Job Description

We are connecting the world and empowering people through payments. Our app makes moving money simple, makes an awkward conversation a fun experience and changes our users' lives for the better. We want a place on your phone's home screen and we work every day to ensure we earn that honor.

On the inside, we are teeming with talent. We believe that innovation is fostered in an environment that values intellectual curiosity and the joy of learning. Our team is made up of thinkers, idealists, and high-energy yes-we-can-ers who have found an app and a workplace that we love. Fueled by Kind bars and green tea (and plenty of other healthy snacks), we are looking for people who challenge us, inspire us, and want to problem solve with us. In a phrase: we are looking for people to come and Venmo with us.

Information Security at Venmo

We are seeking an intelligent, motivated, and experienced security manager to join Venmo’s Information Security team. Our ideal candidate is excited with the opportunity to innovate on the cutting edge of secure mobile and cloud services through deep technical security knowledge and a solid work ethic. In this role, you will report directly the head of our Core Architecture organization and be our representative to other business units as a subject matter expert on all things relating to information security at Venmo. This position is a technical managerial position, in which the ideal candidate will be able to function from not only a people, process, and planning perspective but also be a key contributor to security architecture and technology decisions. This role will also hold the responsibility of being the key director of all information security related projects and compliance decisions for Venmo. As the manager of Information Security and Compliance, you will be looked to as a leader in defining, communicating, planning, and executing on all company and business unit goals in the security and compliance space.

A typical day might include working with your team in identifying a potential application vulnerability, building and responding to security alerts, or working with our Product and technical teams to design a new platform feature securely. You will be managing the direction of our growing suite of advanced tools and identifying opportunities for improvements in our mobile and cloud platform as well as the cross-functional team that supports them.

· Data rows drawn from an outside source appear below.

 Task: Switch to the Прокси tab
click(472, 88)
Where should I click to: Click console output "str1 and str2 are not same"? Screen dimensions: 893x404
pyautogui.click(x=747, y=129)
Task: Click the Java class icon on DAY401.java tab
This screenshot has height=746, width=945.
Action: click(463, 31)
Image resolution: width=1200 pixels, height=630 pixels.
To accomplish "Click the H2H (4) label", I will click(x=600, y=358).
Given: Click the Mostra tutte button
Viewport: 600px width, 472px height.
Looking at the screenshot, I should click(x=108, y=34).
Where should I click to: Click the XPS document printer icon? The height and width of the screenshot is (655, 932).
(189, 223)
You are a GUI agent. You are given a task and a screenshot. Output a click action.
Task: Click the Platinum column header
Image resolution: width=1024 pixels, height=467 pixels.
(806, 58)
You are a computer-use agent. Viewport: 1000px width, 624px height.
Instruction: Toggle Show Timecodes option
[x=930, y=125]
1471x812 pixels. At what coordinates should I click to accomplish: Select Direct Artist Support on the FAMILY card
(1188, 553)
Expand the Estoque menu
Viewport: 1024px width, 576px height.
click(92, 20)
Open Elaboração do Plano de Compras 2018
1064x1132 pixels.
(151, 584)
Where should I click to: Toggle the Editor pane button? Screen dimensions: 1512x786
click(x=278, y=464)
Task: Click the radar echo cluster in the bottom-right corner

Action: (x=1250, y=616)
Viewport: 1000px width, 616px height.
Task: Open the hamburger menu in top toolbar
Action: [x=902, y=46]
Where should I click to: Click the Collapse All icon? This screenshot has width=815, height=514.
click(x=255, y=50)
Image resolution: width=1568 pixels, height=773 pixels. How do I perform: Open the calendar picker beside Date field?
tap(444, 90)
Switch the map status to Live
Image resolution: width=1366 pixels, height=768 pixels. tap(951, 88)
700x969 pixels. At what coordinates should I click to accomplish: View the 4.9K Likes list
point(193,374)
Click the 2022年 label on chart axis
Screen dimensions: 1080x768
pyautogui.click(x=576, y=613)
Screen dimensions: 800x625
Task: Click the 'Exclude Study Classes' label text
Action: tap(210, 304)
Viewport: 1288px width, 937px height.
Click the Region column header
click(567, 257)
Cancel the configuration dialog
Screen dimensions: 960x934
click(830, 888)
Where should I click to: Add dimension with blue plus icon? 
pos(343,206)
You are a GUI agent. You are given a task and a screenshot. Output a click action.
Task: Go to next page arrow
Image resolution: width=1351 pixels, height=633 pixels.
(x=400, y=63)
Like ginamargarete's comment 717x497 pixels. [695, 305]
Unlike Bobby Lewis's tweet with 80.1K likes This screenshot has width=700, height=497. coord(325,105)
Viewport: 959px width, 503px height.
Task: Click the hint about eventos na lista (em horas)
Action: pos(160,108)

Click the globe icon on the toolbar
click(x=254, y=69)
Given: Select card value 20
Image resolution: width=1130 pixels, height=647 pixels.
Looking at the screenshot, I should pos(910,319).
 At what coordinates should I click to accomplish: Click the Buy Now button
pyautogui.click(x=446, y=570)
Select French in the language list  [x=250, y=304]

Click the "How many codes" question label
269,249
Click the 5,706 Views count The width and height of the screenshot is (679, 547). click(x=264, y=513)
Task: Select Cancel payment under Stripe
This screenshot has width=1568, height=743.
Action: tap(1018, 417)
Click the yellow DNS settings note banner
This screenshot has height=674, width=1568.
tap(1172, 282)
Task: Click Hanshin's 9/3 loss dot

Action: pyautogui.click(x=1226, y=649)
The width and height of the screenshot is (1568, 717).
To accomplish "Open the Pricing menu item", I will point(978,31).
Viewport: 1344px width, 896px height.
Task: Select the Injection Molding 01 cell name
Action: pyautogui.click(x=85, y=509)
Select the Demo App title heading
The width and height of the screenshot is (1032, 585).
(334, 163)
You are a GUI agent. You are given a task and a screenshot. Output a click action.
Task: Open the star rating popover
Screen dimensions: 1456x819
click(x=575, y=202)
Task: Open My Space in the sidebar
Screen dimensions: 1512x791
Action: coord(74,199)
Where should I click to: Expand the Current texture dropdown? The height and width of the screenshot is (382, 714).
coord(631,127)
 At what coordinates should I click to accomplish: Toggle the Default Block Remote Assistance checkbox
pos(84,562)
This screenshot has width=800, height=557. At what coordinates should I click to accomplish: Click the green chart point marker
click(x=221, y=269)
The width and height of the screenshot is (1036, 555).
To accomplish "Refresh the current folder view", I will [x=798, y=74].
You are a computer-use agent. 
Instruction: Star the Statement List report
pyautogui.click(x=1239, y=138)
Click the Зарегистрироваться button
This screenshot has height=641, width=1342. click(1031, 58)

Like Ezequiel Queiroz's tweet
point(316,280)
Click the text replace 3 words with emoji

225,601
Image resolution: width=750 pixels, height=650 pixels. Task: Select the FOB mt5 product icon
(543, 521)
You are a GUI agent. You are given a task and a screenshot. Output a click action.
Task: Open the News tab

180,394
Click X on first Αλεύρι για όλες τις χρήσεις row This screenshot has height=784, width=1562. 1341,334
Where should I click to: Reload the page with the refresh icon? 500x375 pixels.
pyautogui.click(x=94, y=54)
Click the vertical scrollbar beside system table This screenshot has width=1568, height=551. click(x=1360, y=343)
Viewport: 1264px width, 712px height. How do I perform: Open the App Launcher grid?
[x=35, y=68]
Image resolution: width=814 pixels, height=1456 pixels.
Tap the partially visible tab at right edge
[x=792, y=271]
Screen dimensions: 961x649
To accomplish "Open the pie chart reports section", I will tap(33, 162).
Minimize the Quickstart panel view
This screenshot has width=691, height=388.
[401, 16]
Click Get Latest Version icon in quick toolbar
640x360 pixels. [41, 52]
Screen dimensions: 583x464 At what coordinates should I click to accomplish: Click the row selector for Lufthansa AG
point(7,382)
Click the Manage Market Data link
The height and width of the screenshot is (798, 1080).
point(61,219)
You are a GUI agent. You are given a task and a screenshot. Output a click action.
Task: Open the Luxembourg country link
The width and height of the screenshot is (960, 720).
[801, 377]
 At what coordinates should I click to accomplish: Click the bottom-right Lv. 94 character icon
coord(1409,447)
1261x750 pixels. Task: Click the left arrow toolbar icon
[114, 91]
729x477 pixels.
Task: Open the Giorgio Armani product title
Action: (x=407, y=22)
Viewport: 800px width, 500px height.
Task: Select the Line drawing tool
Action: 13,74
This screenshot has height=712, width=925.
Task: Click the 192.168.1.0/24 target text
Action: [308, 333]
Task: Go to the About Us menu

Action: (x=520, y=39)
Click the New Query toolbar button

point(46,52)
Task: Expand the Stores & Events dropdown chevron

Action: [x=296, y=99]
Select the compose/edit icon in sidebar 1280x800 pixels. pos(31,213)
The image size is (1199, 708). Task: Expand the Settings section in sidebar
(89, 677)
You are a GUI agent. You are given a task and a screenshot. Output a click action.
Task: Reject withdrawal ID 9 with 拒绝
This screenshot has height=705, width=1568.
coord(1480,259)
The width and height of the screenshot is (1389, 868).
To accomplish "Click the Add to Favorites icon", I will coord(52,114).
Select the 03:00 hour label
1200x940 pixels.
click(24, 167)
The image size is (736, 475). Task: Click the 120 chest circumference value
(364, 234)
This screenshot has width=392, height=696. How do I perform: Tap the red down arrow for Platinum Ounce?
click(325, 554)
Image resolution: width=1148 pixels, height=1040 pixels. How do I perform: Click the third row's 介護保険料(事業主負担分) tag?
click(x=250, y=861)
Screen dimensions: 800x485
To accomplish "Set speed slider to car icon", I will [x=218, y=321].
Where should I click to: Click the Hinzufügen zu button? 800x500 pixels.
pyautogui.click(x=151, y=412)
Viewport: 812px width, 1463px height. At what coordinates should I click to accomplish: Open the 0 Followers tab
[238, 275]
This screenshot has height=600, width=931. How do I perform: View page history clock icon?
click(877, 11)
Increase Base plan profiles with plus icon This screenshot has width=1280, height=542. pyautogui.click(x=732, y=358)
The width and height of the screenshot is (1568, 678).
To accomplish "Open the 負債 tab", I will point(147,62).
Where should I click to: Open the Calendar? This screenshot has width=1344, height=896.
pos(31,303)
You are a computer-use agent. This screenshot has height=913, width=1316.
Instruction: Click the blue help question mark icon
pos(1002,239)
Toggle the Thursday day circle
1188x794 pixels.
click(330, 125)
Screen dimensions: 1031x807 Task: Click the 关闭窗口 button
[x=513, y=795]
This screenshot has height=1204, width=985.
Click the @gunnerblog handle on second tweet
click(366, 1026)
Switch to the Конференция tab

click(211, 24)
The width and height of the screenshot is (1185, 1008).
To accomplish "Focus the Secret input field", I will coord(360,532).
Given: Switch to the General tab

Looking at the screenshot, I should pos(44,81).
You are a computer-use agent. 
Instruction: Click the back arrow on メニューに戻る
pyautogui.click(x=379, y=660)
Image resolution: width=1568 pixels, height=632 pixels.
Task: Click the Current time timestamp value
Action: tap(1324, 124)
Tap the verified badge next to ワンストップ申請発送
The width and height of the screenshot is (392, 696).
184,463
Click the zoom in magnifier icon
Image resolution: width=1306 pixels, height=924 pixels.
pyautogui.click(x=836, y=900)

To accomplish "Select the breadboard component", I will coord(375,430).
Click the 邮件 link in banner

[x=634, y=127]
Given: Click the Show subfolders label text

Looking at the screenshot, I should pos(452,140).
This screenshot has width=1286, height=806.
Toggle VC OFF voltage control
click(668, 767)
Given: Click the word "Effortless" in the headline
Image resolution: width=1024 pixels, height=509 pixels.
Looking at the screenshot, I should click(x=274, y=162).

If you are up to the challenge and want to join our front line make moving money simple, please contact us immediately.

Responsibilities

• Drive application and network security activities for all facets of Venmo
• Manage a team of highly skilled security and platform engineers in a devops model
• Evaluate, design, deploy, support, and monitor information security systems
• Identify security exposures and develop mitigation plans
• Build and execute on project roadmaps
• Work with the technical operations team to implement information security solutions
• Plan and run security awareness exercises and teach secure behavior and methods
• Lead and manage security incident response activities and forensic investigations
• Lead the implementation of best-practice security procedures, standards, and guidelines
• Support Venmo in developing and maturing their own application security program
• Lead compliance activates such as external audits from customers, regulatory compliance projects, and overall information security reviews
• Support integration with the PayPal Information Security and be central point of contact
• Engage in cross business unit Security teams as the lead representative for Venmo

Requirements

• Minimum 8 years of on the job information security experience
• Minimum 5 years managing technical teams
• Experience working with and managing application security programs in an agile environment
• Bachelor’s degree in Computer Science/Engineering/Information Security or equivalent work experience
• CISSP, CISM, CISA, Security+ or comparable Information Security Assurance certification
• Experience with financial industry security governance, including PCI DSS, SOC2 and state regulations
• Self-starter, able to work with a mix of technical and non-technical clients
• Strong documentation skills are a must
• Ability to perform technical risk assessments, triage security-testing results and manage security response actions.
• Ability to manage a team of engineers to drive completion of projects and initiatives
• Demonstrable expertise in:
• Linux / Windows / workstation / mobile device security hardening
• Understanding Cloud Security best practices
• External Regulatory compliance efforts, specifically PCI DSS
• Secure Development Lifecycle practices and methods
• Technical monitoring, troubleshooting, impact determination, and problem solving
• Vulnerability and penetration testing
• Experience researching, implementing and administration of security infrastructure
• Application vulnerability and Web Application protection solutions
• Cloud based IaaS/PaaS knowledge and understanding (AWS/Azure/GCP)
• Intrusion protection, firewalls, and SIEM tools
• File integrity monitoring, data loss prevention, and network access control
• Event log aggregation and analysis

We know the confidence gap and imposter syndrome can get in the way of meeting spectacular candidates. Please don't hesitate to apply.